ExclusionContainer can store any Excluder subclass, however for compile-time sanity checking reasons the ExclusionContainer class defined generics. However, as the generic types are not exposed outside the container it is generally safe, albeit not recommended to ignore the generics.

Repository negotiation

The implementations of the RepositoryNegotiator interface represent the linking bond between the multitude of repositories added to the maven resolver and the file system. More specifically, a RepositoryNegotiator's main purpose is the management of the file system cache. The MavenLocalRepositoryNegotiator implementation (which is by default the only implementation of the RepositoryNegotiator interface) for example allows to interface with mavenLocal-type caches.

Resolver-specific metadata that only exists within the cache is generated by the Repository negotiator. The MavenLocalRepositoryNegotiator attempts to make use of the same metadata as the maven resolver.

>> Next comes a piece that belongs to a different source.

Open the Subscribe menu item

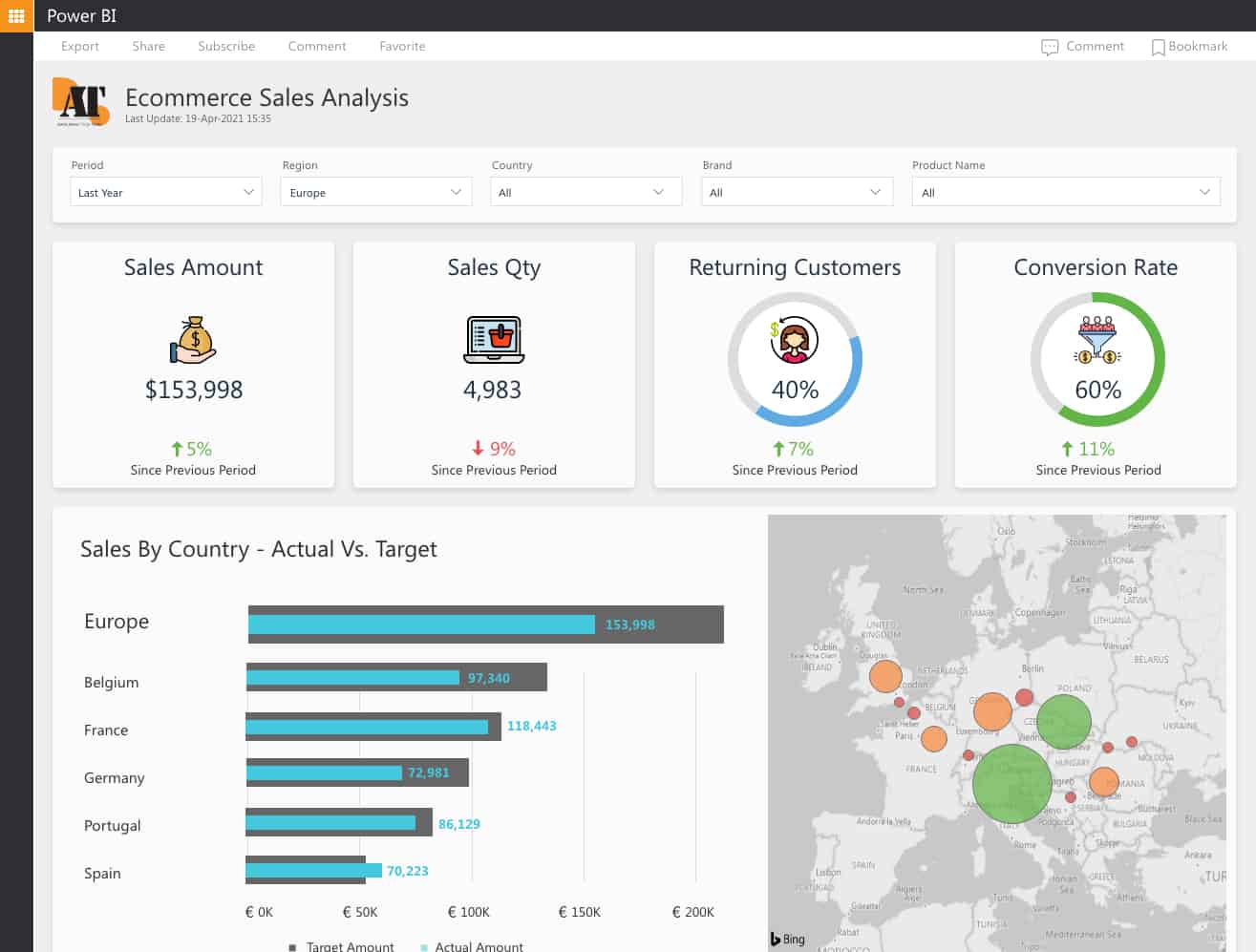point(226,46)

Another vital role of the RepositoryNegotiator is file locking, that is to ensure that the cache does not blow up once two or more threads or JVM processes request the same file at the same time. However with the MavenLocalRepositoryNegotiator there is still a risk of inconsistent data being committed to the resolver, but the cache should not be poisoned with it. That being said the needed effort required for fixing these concurrency issues once and for all severely outweigh the benefits of not having a very minor chance of unexpected results in a very rare scenario (I don't think it will be that often that the resolver cache will be hit twice by two separate threads or processes and attempt to require the file twice). The main potential victim are network file systems, where transactions are unusually delayed as-is and atomic file system operations are unlikely to be supported.

Limitations

As of now following design limitations apply to PicoResolve that you may want to be aware of:

  • The maven settings.xml files are ignored.
  • Repositories of dependency artifacts are ignored completely. (though on the other hand this means no unexpected security vulnerabilities)
  • Ivy repositories are not supported, nor is resolution based on gradle metadata.
  • PicoResolve uses the same version comparison behavior as maven. This may result in inconsistencies with gradle.
  • PicoResolve may struggle when it is sharing maven local caches with other resolvers, however it attempts to make use of the same locking behavior as the maven resolver and will generally read and write the same metadata files and will not write extraneous PicoResolve-specific files.
  • PicoResolve is likely to be extremely slow when the maven local cache is a network file system such as OneDrive or similar. Please avoid running a cache outside of your computer whenever possible.
  • PicoResolve does not offer a transport registration system. The underlying transports are instead subclasses of MavenRepository that need to be instantiated directly by the caller.